Comparing the diagonal elements of each product we have

$$ \begin{align*} |t_{11}|^2 + |t_{12}|^2 + |t_{13}|^2 + \cdots + |t_{1n}|^2 &= |t_{11}|^2 \\ |t_{22}|^2 + |t_{23}|^2 + \cdots + |t_{2n}|^2 &= |t_{12}|^2 + |t_{22}|^2 \\ |t_{33}|^2 + \cdots + |t_{3n}|^2 &= |t_{13}|^2 + |t_{23}|^2 + |t_{33}|^2 \\ &\vdots \\ |t_{nn}|^2 &= |t_{1n}|^2 + |t_{2n}|^2 + |t_{3n}|^2 + |t_{nn}|^2 \\ \end{align*} $$

Subtracting $|t_{kk}|^2$ from both sides of equation $k$, for $1\le k\le n$ yields

$$ \begin{align*} |t_{12}|^2 + |t_{13}|^2 + \cdots + |t_{1n}|^2 &= 0 \\ |t_{23}|^2 + \cdots + |t_{2n}|^2 &= |t_{12}|^2 \\ \cdots + |t_{3n}|^2 &= |t_{13}|^2 + |t_{23}|^2 \\ &\vdots \\ 0 &= |t_{1n}|^2 + |t_{2n}|^2 + |t_{3n}|^2 + \cdots + |t_{(n-1)n}|^2 \\ \end{align*} $$

From these equations we conclude that for all $1\le i\neq j\le n$, $t_{ij}=0$. Therefore $T$ is a diagonal matrix and $U$ diagonalizes $A$. We have using matrix multiplication

$$ \begin{align*} AU &= A\begin{bmatrix} \mathbf{u}_1 & \mathbf{u}_2 & \dots & \mathbf{u}_n \end{bmatrix} \\ \\ &= \begin{bmatrix} A\mathbf{u}_1 & A\mathbf{u}_2 & \dots & A\mathbf{u}_n \end{bmatrix} \\ \\ &= UT = \begin{bmatrix} \mathbf{u}_1 & \mathbf{u}_2 & \dots & \mathbf{u}_n \end{bmatrix} \begin{bmatrix} t_{11} & 0 & \dots & 0 \\ 0 & t_{22} & \dots & 0 \\ \vdots & \vdots & \ddots & \vdots \\ 0 & 0 & \dots & t_{nn} \end{bmatrix} \\ \\ &= \begin{bmatrix} t_{11}\mathbf{u}_1 & t_{22}\mathbf{u}_2 & \dots & t_{nn}\mathbf{u}_n \end{bmatrix} \end{align*} $$

Thus for $1\le j\le n$ we have $A\mathbf{u}_j = t_{jj}\mathbf{u}_j$, and $\left\{ \mathbf{u}_1,\ \mathbf{u}_2,\ \dots,\ \mathbf{u}_n\right\}$ is an orthonormal set of vectors because $U$ is a unitary matrix. Hence $\left\{ \mathbf{u}_1,\ \mathbf{u}_2,\ \dots,\ \mathbf{u}_n\right\}$ is a complete set of orthonormal eigenvectors. $\tombstone$

This means that the linear transformation represented by a matrix normal matrix $A$ is a composition of a reflection or rotation, followed by a scaling transformation, and a reflection or rotation.

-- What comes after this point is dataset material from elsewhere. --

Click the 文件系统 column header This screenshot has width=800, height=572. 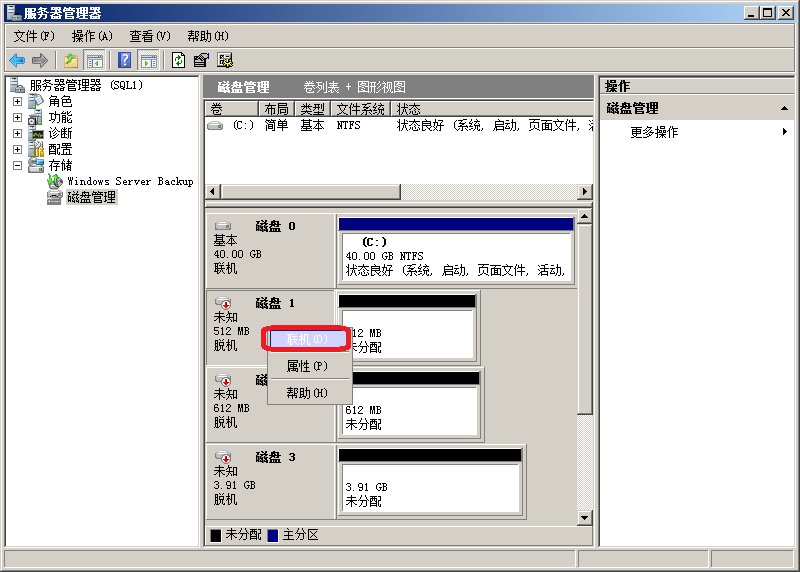pos(360,109)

However not all matrices are square matrices, normal matrices, or Hermitian .

7.5.3 Singular Value Decomposition


Definition of Positive Definite

A square matrix whose eigenvalues are all non-negative is called a positive semi-definite or positive definite matrix.

Let $A\in\mathbb{R}^{m\times n}$ be a real $m\times n$ matrix. While this matrix may not be Hermitian, symmetric, or even square, the matrix $A^TA\in\mathbb{R}^{n\times n}$ is a real and symmetric. Furthermore the eigenvalues of $A^TA$ are nonnegative, and the eigenvectors of distinct eigenvalues are orthogonal. So there is an orthogonal matrix $V$ that diagonalizes matrix $A^TA$,

Since all of the eigenvalues of matrix $A^TA$ are non-negative, $A^TA$ is a positive definite matrix.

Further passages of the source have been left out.